When evaluating the price of an air conditioner replacement, consider both the initial price and the lifetime costs of operating the unit you select. The best deal in one time frame doesn’t necessarily equate to a bargain in the other.

For example, air conditioners with low initial prices often end up costing more to operate due to lower energy efficiency, as well as more to keep running due to poor durability in the long term. On the other hand, a high-efficiency A/C with a steep purchase price may offer lower lifetime costs due to savings on energy expenses and fewer repairs. However, the payback time to compensate for that higher upfront cost may be prohibitively long, depending on your local climate and other issues like the cost of energy.

Choosing the optimum air conditioner replacement really means striking a balance between competing factors to reach the best deal for your financial comfort zone and expected time frame.

Buy for the Long Run

Whatever air conditioner replacement you select, realize that you’ll be living with your choice and paying for it for some time, assuming you continue to own the house. The mean expected service life of a new central A/C today is 15 years. When deciding on an air conditioner replacement, keep in mind you’re making an investment for the future, not merely an impulse buy for here-and-now comfort. This fact alone may alter your perspective on the issue of initial versus lifetime costs.

Initial Price

It’s called the “upfront” price for good reason; It’s the cost that hits you head-on when making an air conditioner replacement purchase. The sticker price of a new air conditioner may or may not have some slack built in, depending on the deal your HVAC contractor is willing to offer. Available rebates or incentives you may qualify for from local, state or federal programs that promote HVAC upgrades may also help reduce the initial price.

Variables that influence the initial cost of an air conditioner replacement include:

  • Energy efficiency – This is the primary factor in the sticker price of a new unit. Air conditioner efficiency is rated by its seasonal energy efficiency ratio (SEER). Today’s standard efficiency units must have a minimum SEER rating of 14; high-efficiency air conditioners with SEER ranging above 20 incorporate advanced technology and consume far less energy.
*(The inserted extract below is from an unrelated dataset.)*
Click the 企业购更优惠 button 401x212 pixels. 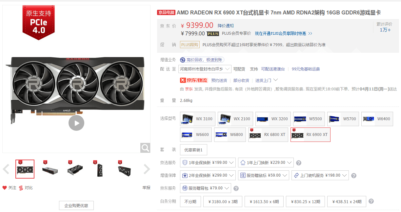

The higher the SEER, the more you’ll pay for the unit upfront.
  • Quality – As with other technologies, air conditioners made by established name-brand manufacturers with consistent quality control who stand behind their product with a credible warranty cost more than no-name equipment from generic or unknown sources. “Knock-off” units with poor build quality are a good example of an initial bargain that makes a very bad lifetime deal.

Lifetime Costs

Once you’ve paid the initial price and your air conditioner replacement is installed, you begin to experience the lifetime cost of the unit. That may be a recurrent operating expense, repair “surprises” or it may be more abstract, like money you could have saved through lower operating costs had you chosen a more efficient unit.

  • SEER rating – Energy efficiency is an ongoing long-run consideration. SEER is a fairly accurate predictor of energy consumption which, in turn, drives monthly operating costs. It’s a fixed number and, while you can downgrade a unit’s efficiency by poor installation and neglected maintenance, you can’t improve upon an air conditioner’s original SEER rating. Over the coming years, the amount you pay monthly to keep your home comfortably cool will be to a large degree locked in by the SEER rating of the unit when it was new.
  • Durability – Quality air conditioners from major manufacturers incorporate components engineered for long service. If certain major components like the compressor are substandard and fail after a unit is out of warranty, replacement costs may make continued operation of the air conditioner no longer financially feasible. Early replacement of a unit before its expected service life has expired is always a money-loser.
  • Maintenance – To avoid the kind of wear and tear that causes expensive repairs and early replacement, annual maintenance is critical. This isn’t DIY stuff like changing the filter; it requires the expertise and equipment of a qualified HVAC technician. Most manufacturers require a paper trail of annual professional maintenance to keep the warranty terms in force.